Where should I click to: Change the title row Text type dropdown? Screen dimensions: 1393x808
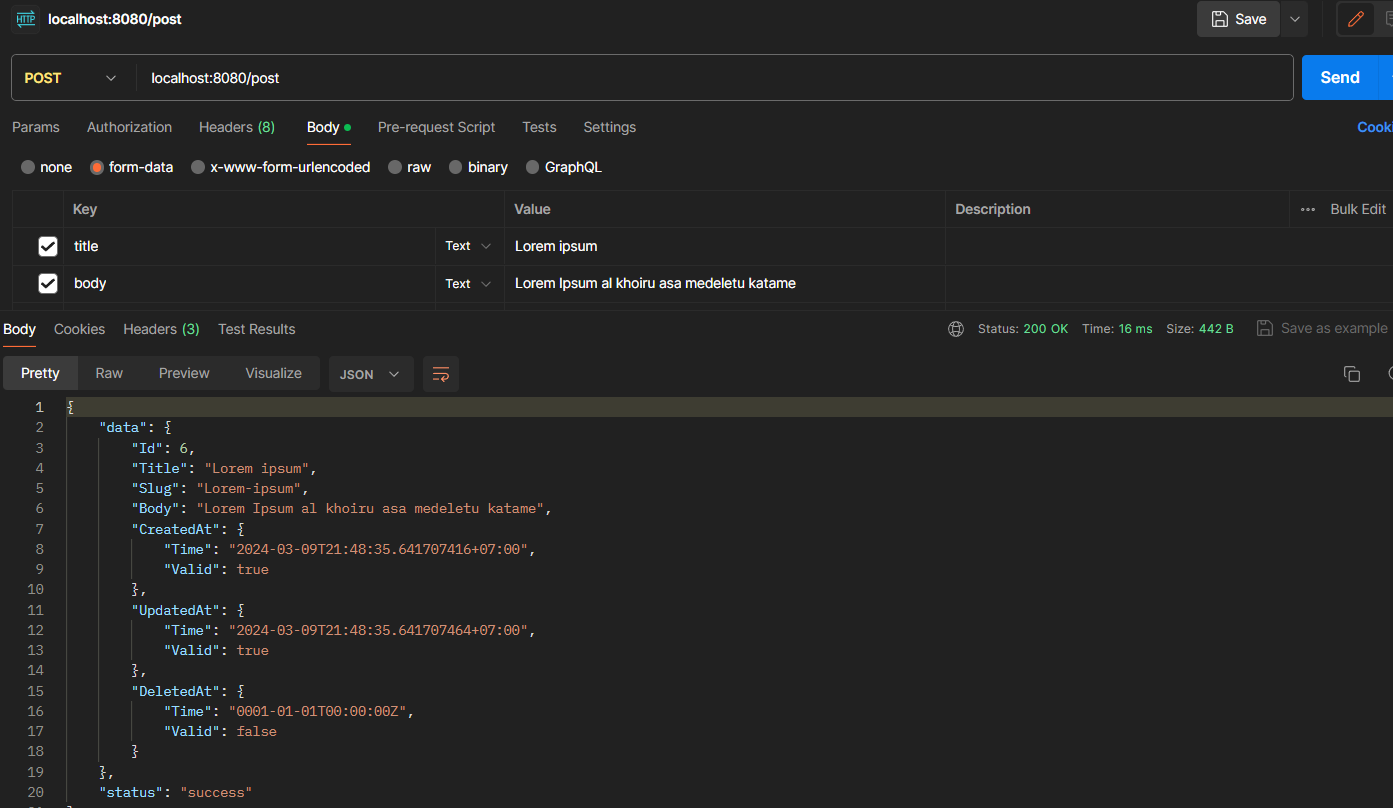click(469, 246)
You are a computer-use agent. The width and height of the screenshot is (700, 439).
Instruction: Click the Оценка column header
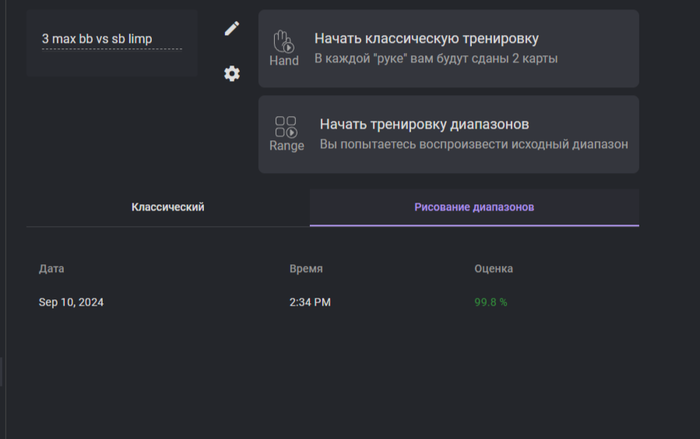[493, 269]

DIRECTIVE
Reproduce the records above with "dropdown" swapped for "menu" and all other text left unchanged. Omit the pictures from your answer.

REPLY TO THE TASK
Where should I click to: Change the title row Text type menu? Screen dimensions: 1393x808
click(469, 246)
You are a computer-use agent. The width and height of the screenshot is (700, 439).
Instruction: Click the Оценка column header
[493, 269]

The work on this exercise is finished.